I was much better prepared the next time I fell on the steep hills of Bedlam Farm.  I had the right thermal boots, heavy winter gloves, a good parka, grips for my shoes. With all that,  I fell fairly often on the farm, I damaged my back, my fingers and toes still protest the cold with authority. Every time I fell, Rosie would be by my side, barking, nipping at my ear until I got up and started moving. I was Rose’s main job, she seemed to sense that I was a menace, she always had my back. I am grateful to have written her story. People get upset with me when I write that I don’t mourn my lost dogs much, nor do I miss them too often. I don’t often think of Rose. When I do, it’s most often when I am  herding sheep with Red or looking at hard black ice.

I am so lucky in my dog life, I live with Lenore, Red and Frieda, three wonderful dogs that remind me every day how lucky I am to have them. There is just not much room in all of this – a life on my farm, with Maria, the donkeys, the barn cats – for nostalgia. But once in a while, when there are  days like today and I struggle to maneuver over the ice, I think of that awful feeling when  you start to fall, your stomach seems to be rising right up out of your chest, I think of Rosie, of our winters together alone, of how she saved my life that night, and got me up on so many other nights, and watched over me faithfully and always, and I feel a stab of great pain.
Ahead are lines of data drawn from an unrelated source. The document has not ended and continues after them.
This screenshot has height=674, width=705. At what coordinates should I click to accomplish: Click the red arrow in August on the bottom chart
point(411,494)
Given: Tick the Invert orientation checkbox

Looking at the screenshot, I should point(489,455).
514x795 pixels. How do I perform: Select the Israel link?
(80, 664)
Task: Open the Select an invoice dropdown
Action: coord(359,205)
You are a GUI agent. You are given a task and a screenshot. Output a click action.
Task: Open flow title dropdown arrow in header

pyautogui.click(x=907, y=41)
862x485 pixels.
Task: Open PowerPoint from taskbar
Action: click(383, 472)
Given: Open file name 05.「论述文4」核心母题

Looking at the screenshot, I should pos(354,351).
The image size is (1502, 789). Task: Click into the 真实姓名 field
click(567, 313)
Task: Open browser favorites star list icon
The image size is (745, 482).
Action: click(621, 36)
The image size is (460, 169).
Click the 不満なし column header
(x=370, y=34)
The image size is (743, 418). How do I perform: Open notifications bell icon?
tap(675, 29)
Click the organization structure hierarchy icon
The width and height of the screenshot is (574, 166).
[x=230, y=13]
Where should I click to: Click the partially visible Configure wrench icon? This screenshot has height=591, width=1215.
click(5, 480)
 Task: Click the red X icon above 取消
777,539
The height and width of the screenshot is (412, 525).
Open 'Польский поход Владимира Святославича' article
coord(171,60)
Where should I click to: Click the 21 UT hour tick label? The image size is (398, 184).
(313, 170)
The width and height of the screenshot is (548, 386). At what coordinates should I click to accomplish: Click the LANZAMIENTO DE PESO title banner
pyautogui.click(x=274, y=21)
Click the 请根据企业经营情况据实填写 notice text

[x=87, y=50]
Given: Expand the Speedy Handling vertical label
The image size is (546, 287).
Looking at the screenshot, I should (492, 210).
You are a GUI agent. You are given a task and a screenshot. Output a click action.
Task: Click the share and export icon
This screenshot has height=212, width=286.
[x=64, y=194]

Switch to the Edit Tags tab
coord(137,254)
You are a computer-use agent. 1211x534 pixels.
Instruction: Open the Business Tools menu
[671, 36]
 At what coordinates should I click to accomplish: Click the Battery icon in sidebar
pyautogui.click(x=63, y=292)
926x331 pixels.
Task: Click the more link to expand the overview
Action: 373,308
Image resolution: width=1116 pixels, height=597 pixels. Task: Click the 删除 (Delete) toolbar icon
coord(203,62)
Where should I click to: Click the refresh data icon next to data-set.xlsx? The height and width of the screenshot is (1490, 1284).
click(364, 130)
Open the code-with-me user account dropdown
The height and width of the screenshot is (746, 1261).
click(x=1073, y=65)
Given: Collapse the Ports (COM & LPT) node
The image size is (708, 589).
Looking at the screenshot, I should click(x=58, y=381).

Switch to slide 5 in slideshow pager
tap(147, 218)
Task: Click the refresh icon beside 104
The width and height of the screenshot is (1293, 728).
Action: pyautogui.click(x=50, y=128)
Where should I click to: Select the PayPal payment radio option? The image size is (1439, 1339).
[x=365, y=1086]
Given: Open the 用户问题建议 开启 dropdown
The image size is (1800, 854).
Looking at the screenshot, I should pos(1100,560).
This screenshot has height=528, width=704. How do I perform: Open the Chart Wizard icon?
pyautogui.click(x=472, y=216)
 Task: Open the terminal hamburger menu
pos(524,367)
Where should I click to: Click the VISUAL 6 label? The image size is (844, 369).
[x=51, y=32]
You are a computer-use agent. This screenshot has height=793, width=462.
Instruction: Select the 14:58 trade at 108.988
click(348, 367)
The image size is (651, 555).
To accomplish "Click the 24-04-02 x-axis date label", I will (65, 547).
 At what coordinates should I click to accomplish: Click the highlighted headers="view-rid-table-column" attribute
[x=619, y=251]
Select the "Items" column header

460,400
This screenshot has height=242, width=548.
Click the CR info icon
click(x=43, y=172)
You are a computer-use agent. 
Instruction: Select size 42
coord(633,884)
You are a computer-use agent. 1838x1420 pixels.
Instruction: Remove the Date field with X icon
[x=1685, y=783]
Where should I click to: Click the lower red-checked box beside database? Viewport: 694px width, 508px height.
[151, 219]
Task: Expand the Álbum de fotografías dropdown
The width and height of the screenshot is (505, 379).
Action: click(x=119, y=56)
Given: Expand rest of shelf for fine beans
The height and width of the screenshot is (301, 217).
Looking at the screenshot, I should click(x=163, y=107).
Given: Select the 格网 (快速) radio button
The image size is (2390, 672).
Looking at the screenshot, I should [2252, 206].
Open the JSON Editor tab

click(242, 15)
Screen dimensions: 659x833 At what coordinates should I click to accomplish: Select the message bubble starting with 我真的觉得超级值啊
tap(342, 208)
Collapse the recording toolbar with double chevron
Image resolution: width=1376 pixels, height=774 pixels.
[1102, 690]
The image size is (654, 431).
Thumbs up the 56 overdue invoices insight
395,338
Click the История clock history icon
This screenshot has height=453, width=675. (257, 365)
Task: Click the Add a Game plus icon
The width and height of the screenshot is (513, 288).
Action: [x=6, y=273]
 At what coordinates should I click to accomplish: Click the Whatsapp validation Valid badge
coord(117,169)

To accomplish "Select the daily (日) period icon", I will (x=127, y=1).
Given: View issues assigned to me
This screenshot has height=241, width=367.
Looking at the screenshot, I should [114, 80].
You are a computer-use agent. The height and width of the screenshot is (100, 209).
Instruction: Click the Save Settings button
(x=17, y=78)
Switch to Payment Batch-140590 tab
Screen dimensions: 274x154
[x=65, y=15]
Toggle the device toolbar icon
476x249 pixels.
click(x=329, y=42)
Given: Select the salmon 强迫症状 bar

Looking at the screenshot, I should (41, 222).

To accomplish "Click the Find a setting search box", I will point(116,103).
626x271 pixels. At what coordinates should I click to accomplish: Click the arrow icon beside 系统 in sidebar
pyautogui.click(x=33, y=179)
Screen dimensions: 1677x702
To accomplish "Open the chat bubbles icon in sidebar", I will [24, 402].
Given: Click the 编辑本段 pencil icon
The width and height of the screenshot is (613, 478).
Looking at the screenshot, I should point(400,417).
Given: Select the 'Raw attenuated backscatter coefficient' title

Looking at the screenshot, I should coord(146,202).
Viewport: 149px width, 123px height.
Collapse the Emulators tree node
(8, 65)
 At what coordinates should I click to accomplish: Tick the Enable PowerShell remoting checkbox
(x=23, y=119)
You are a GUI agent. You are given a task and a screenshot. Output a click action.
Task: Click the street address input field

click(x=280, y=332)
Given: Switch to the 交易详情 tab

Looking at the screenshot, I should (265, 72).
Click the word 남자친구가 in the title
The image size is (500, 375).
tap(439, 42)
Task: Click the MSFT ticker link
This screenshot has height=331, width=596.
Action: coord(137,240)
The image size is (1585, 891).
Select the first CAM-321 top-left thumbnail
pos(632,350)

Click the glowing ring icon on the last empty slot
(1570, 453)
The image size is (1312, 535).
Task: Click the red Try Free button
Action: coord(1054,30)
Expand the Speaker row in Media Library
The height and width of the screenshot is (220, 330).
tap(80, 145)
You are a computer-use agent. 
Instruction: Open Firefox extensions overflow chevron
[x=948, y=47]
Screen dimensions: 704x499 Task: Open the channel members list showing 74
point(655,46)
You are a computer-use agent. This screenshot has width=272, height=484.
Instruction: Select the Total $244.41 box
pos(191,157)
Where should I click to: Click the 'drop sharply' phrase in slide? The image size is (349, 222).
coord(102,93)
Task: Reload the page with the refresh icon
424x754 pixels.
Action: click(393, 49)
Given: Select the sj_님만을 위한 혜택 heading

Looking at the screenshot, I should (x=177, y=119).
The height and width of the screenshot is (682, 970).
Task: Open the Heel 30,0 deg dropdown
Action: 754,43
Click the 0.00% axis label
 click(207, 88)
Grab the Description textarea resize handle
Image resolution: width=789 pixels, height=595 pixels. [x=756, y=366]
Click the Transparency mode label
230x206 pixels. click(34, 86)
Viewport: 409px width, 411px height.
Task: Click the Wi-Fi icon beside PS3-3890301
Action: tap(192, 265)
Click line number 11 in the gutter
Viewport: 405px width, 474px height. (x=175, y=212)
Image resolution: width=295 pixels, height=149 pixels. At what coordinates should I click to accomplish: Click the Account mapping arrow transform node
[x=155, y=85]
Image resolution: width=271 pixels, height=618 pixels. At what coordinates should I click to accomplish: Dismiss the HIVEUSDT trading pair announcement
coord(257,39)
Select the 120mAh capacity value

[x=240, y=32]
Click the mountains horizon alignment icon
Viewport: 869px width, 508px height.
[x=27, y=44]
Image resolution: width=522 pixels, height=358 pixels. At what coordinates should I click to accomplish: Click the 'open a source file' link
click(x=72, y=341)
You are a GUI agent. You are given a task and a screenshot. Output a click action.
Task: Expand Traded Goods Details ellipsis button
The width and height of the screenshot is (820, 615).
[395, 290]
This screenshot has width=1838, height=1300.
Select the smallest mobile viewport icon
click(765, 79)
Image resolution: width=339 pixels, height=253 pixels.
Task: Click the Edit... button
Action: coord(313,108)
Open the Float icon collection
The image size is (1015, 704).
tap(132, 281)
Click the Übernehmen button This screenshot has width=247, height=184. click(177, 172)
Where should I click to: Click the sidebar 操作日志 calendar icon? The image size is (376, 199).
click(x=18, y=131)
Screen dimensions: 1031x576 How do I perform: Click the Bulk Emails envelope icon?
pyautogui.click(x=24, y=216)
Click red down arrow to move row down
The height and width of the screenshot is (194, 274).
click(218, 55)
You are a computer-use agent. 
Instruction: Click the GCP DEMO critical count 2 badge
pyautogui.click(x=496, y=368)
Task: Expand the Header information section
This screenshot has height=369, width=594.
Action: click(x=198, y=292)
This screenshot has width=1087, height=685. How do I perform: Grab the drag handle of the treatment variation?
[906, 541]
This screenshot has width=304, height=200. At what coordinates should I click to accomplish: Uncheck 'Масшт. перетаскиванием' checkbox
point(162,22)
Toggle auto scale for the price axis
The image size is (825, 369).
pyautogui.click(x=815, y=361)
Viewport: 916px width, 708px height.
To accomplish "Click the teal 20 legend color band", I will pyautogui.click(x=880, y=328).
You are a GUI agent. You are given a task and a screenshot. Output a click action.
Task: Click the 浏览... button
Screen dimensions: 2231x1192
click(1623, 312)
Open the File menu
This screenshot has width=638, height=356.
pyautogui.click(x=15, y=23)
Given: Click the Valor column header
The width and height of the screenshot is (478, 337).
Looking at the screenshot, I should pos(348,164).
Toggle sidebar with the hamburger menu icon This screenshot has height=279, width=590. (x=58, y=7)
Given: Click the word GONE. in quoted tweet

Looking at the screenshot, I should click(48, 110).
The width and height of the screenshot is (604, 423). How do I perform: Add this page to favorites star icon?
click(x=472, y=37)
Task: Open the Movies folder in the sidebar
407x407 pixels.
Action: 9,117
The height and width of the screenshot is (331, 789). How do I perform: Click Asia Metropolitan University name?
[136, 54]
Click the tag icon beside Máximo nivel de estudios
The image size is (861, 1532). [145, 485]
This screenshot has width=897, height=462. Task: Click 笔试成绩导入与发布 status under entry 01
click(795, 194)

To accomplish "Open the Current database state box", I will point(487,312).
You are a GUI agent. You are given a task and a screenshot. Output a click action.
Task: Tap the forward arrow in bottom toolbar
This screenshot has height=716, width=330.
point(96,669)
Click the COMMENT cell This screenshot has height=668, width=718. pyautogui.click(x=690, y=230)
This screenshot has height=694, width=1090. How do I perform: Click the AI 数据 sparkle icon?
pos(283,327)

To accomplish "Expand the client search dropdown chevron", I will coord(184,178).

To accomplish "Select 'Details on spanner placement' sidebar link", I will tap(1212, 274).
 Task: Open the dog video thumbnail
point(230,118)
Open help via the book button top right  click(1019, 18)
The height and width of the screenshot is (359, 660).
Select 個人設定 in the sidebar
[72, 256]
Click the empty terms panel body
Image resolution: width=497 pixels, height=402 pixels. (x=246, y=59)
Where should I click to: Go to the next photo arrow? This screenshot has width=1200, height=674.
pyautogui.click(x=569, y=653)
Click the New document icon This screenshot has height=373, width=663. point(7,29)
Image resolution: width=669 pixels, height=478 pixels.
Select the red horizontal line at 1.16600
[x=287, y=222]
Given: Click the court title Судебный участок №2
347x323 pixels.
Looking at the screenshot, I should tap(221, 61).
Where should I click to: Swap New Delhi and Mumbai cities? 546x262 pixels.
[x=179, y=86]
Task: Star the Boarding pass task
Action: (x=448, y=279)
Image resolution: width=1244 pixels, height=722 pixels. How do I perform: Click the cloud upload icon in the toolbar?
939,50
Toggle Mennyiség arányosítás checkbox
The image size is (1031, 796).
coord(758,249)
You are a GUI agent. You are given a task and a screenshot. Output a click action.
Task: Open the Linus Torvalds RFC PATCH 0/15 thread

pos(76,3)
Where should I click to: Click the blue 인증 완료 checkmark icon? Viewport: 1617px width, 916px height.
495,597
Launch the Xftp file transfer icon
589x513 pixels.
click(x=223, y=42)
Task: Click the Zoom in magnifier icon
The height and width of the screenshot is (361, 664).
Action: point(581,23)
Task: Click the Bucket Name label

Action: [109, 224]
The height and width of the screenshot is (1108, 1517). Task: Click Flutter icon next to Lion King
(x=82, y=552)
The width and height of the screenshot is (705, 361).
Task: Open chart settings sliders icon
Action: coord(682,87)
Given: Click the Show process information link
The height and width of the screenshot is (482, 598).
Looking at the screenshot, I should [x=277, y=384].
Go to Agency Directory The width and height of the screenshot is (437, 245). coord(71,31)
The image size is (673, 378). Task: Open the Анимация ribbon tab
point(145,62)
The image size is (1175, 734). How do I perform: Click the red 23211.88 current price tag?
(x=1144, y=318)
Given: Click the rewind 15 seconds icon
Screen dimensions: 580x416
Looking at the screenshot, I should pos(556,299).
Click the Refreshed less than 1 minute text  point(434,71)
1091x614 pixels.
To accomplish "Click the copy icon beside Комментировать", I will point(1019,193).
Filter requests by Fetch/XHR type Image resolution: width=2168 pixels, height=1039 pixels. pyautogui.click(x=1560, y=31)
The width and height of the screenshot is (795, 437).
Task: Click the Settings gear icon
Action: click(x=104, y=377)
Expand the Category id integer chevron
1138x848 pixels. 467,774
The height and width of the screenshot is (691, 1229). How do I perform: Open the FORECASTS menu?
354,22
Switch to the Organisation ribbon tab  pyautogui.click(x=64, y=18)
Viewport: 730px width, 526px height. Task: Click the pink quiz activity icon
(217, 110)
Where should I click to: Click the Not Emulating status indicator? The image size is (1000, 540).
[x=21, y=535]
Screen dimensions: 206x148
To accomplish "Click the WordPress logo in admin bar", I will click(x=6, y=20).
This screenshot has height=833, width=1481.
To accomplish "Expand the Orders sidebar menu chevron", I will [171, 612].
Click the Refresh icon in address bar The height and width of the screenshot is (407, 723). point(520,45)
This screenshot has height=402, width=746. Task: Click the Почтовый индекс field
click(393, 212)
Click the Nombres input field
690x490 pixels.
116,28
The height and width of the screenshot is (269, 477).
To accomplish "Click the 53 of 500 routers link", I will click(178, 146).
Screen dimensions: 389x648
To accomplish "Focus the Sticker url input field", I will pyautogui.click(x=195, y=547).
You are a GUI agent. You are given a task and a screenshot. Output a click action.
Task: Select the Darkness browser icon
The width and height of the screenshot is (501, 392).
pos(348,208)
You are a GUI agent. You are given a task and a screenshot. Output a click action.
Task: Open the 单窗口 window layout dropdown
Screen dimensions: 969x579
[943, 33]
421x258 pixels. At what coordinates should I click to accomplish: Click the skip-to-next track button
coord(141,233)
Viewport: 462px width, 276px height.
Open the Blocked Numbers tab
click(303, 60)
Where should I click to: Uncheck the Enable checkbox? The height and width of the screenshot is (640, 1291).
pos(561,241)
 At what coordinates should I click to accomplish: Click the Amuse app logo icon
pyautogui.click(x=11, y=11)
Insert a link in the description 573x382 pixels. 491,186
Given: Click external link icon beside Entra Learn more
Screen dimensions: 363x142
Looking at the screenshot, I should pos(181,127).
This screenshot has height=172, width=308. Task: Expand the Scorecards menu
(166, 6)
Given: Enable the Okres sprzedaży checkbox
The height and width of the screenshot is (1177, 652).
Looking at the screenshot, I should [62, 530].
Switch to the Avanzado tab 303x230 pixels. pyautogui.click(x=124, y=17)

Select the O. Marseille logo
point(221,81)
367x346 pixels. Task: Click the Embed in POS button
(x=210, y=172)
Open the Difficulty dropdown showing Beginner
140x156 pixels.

I’m thinking of  you Rosie, and thank you once more. I hope you are running in those golden fields, green grass to the horizon, sheep in a great mass all around you, good work without limit to fulfill your big heart and great spirit. My wish is that you have moved on, forgotten me and our life together, and found new reasons to live and work and watch out for the humans in your care. Much love to you, I do not fall much any more, you would be proud of me.